Confluence

Photo by EJ Camp, photographer, artist, composer of all things visual.

A few years back, the glaciers did their magic by carving out Long Island Sound and depositing big chunks of rock along our (Long Island's) north shore.  We have cliffs and, of course, hills that make them and down on the beach, long worn down boulders with smooth sides and jagged tops in keeping with the wind and the waves that do their work on them.

Long Island Sound was a bit stormy the last days, what with a northwest wind that blows the length of it.  It made for some good waves and spray.  For those with patience, it was a composition waiting to happen; just the right late afternoon sun, the right sky with layers of color, paths of sunlight and shadow, and of course, a combination of perfect waves and whitewater illuminated just so.

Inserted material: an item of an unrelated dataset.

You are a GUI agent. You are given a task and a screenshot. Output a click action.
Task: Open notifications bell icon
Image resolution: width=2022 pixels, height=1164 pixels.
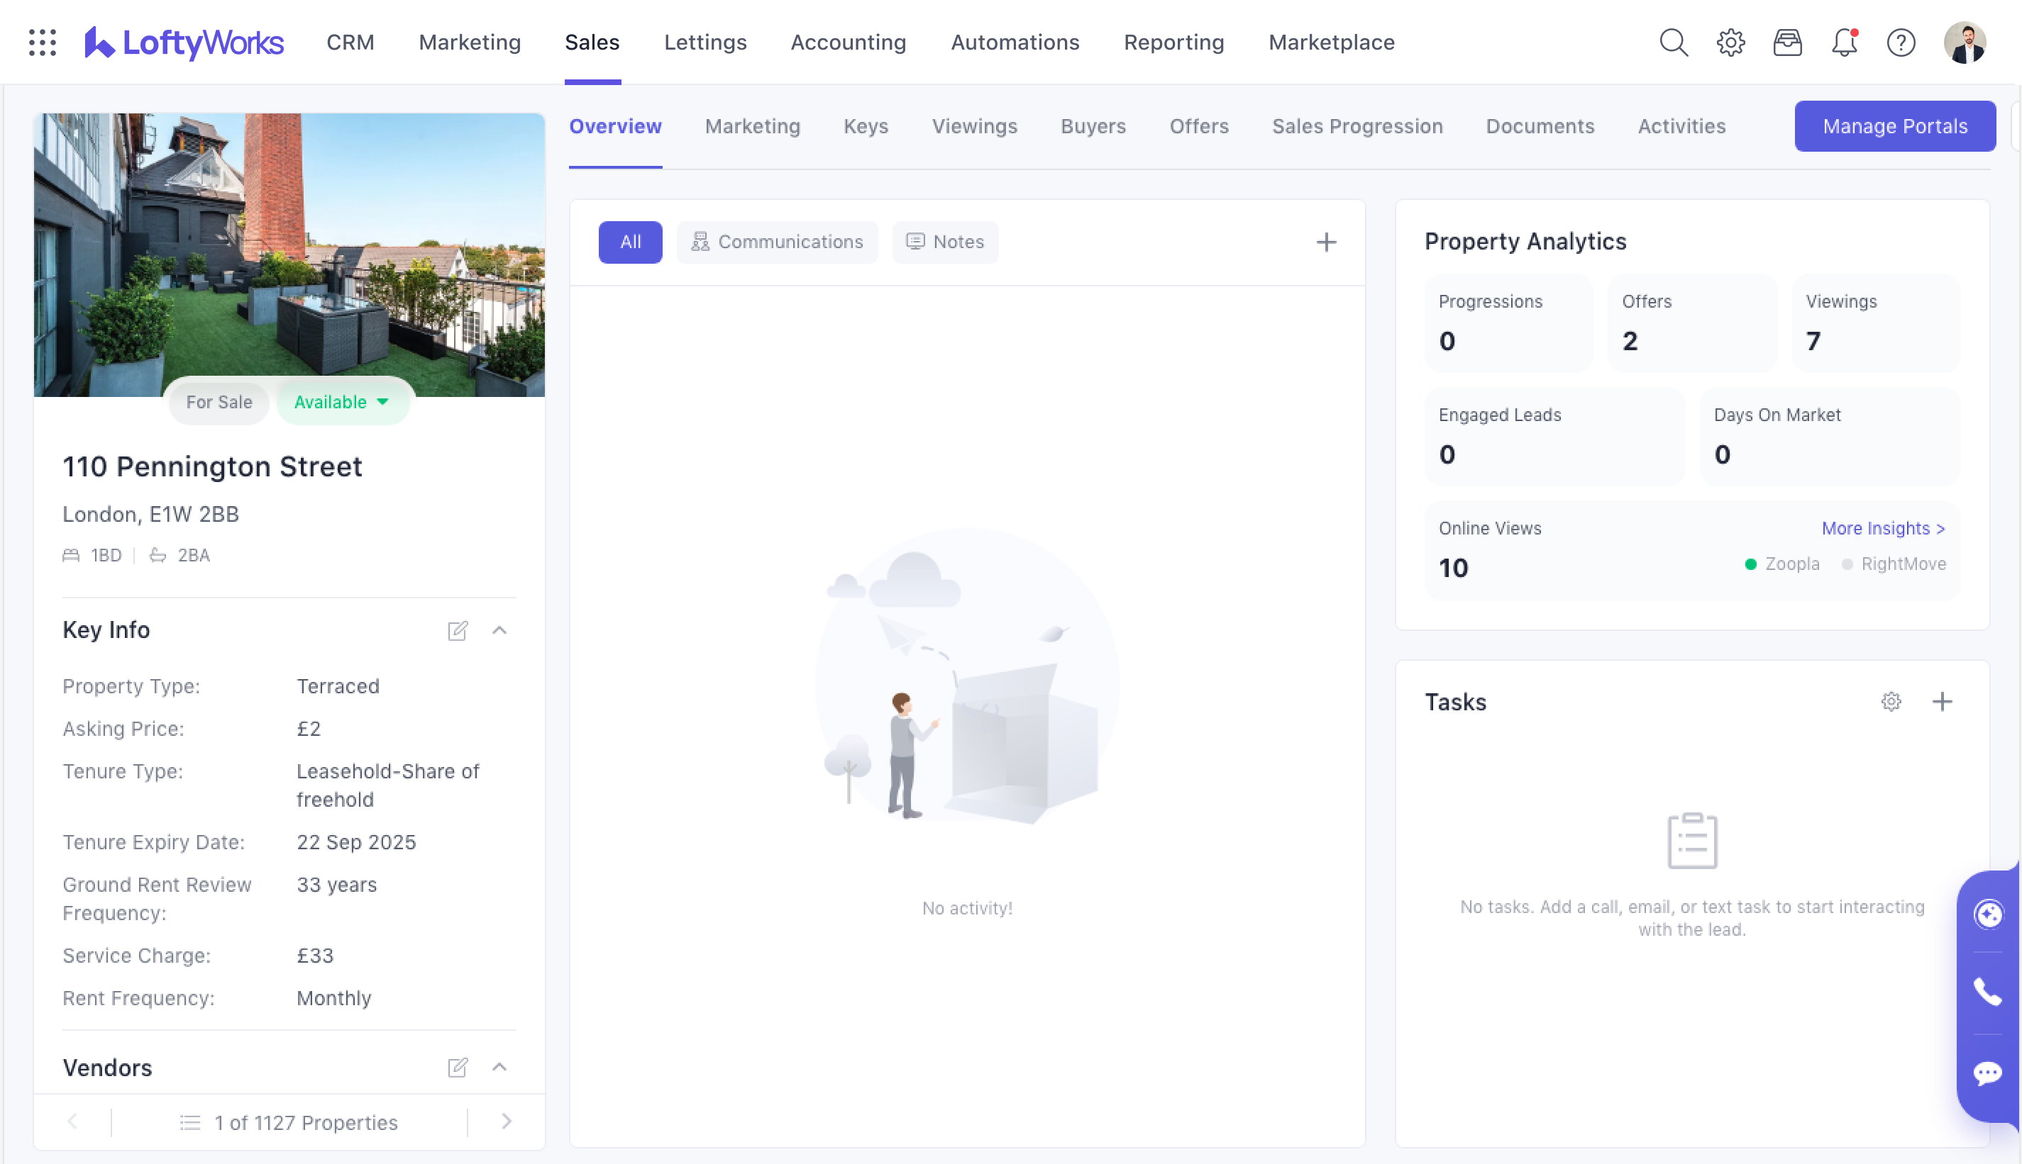(1844, 42)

Waves have a lot of terminology, and pictures like EJ's compel the soul to find out about things like that. (you can here if you have a mind to) What you can't find out by reading is what mind's eye do you have to possess to anticipate the picture above.  How can you know in advance what things will look like?  Is it all so predictable to a chosen few?

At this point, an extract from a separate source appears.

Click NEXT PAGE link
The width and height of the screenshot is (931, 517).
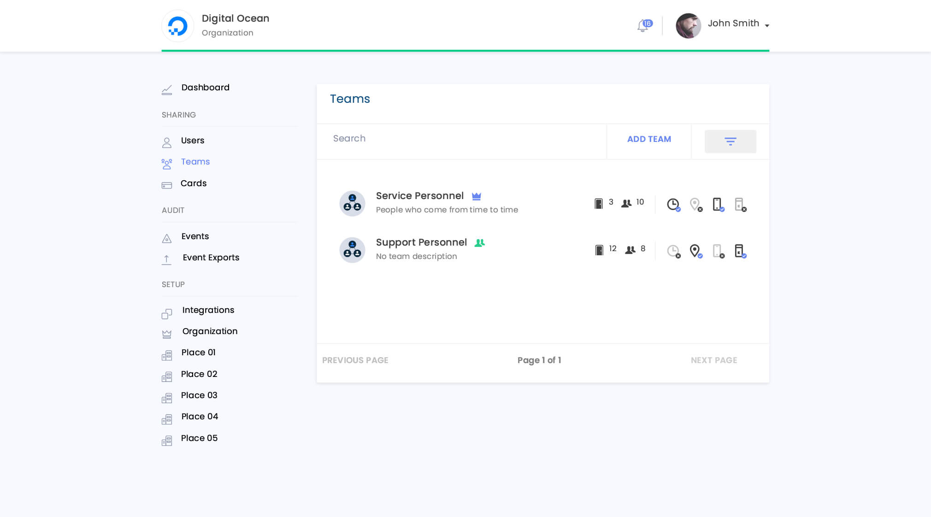point(713,360)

A century and some years back Claude Debussy, the French composer, wrote an orchestral piece on the sea.  One of the movements was the "dialogue of the wind and the waves".   He spent a lot of time on the Atlantic coast of France with the big breakers that mound up from a long trek across the ocean and noted what some sailors have observed from time to time; that when the whitewater hits the air, specially in wind, the water and the air almost become one.  They talk to each other.

Seems the sea talks to some photographers as well.  Most of us just don't hear the exquisite dialogue.